*Provided text*:
↓
4 Inexact proximal gradient method

In this section, we introduce an inexact proximal gradient method based on the previous inexact oracle definition for solving (non)convex composite minimization problems (1). We derive complexity estimates for this algorithm and study the dependence between the accuracy of the oracle and the desired accuracy of the gradient or of the objective function. Hence, we consider the following Inexact Proximal Gradient Method (I-PGM).

Algorithm 1
figure a

Inexact proximal gradient method (I-PGM)
↑
*Records provided*:
↓
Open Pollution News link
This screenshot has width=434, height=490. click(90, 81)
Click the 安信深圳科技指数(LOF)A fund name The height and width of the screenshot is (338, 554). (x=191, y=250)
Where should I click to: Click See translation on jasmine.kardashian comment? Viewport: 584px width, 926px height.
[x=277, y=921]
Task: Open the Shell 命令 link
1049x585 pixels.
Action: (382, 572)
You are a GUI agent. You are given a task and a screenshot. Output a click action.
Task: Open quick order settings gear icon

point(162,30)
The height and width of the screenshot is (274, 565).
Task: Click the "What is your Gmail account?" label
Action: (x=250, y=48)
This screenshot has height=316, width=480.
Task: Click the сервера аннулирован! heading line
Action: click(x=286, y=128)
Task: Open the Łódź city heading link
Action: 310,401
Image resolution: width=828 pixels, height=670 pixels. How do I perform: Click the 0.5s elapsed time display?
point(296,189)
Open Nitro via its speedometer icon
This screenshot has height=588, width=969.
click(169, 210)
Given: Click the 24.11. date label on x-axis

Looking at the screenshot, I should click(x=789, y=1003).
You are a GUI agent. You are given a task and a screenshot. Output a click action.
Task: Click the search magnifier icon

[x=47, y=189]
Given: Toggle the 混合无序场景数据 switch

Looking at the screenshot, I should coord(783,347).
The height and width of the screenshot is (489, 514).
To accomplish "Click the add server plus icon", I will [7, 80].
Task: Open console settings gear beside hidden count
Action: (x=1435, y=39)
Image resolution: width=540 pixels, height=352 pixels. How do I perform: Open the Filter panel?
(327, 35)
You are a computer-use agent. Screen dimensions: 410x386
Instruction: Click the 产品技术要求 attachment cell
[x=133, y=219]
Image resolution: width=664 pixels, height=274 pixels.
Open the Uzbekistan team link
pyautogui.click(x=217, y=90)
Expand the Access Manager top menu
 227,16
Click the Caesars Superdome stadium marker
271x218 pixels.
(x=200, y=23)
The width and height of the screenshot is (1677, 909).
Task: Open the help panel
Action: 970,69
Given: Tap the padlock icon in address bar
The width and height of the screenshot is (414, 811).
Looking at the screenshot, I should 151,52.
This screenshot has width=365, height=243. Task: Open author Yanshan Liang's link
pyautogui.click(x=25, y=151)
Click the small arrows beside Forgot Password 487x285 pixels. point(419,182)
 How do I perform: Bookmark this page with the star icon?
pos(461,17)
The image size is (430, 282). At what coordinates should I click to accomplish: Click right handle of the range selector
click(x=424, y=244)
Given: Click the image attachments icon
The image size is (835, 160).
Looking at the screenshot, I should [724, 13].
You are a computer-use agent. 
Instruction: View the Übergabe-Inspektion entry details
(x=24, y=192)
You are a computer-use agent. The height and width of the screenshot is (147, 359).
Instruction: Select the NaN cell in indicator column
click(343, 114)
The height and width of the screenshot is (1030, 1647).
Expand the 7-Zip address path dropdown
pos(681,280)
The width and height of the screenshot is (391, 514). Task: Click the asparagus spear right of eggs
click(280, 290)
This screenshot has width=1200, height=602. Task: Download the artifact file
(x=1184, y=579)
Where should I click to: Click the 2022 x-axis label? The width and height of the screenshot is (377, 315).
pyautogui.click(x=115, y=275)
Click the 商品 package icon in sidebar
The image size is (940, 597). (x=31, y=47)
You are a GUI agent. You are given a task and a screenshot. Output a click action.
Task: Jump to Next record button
↑
*Complete the following*:
A. Quote from the passage on the inexact proximal gradient method the part that opens with the words containing "4 Inexact proximal" and closes with "Gradient Method (I-PGM).".
B. Extend the section on the inexact proximal gradient method, picking up after its last line.

*Solved problems*:
A.
4 Inexact proximal gradient method

In this section, we introduce an inexact proximal gradient method based on the previous inexact oracle definition for solving (non)convex composite minimization problems (1). We derive complexity estimates for this algorithm and study the dependence between the accuracy of the oracle and the desired accuracy of the gradient or of the objective function. Hence, we consider the following Inexact Proximal Gradient Method (I-PGM).

B.
Note that Algorithm 1 is an inexact proximal gradient method, where the inexactness comes from the approximate computation of the (sub)gradient of F, denoted \(g_{\delta _k,L_k,q}(x_k)\). In the next sections we analyze the convergence behavior of this algorithm when \(g_{\delta _k,L_k,q}(x_k)\) satisfies Definition 2.

4.1 Nonconvex convergence analysis

In this section we consider a nonconvex function F that admits an inexact first-order \((\delta ,L)\)-oracle of degree q as in Definition 2. Using this definition and inequality (4), for all \(\rho >0\) we get the following upper bound:

$$\begin{aligned} F(x) - \Big (F(y) + \langle g_{\delta ,L,q}(y),x-y \rangle \Big )\le \frac{L + q\rho }{2}\Vert x-y\Vert ^{2} + \frac{(2-q)\delta ^{\frac{2}{2-q}}}{2\rho ^{\frac{q}{2-q}}}. \end{aligned}$$
(9)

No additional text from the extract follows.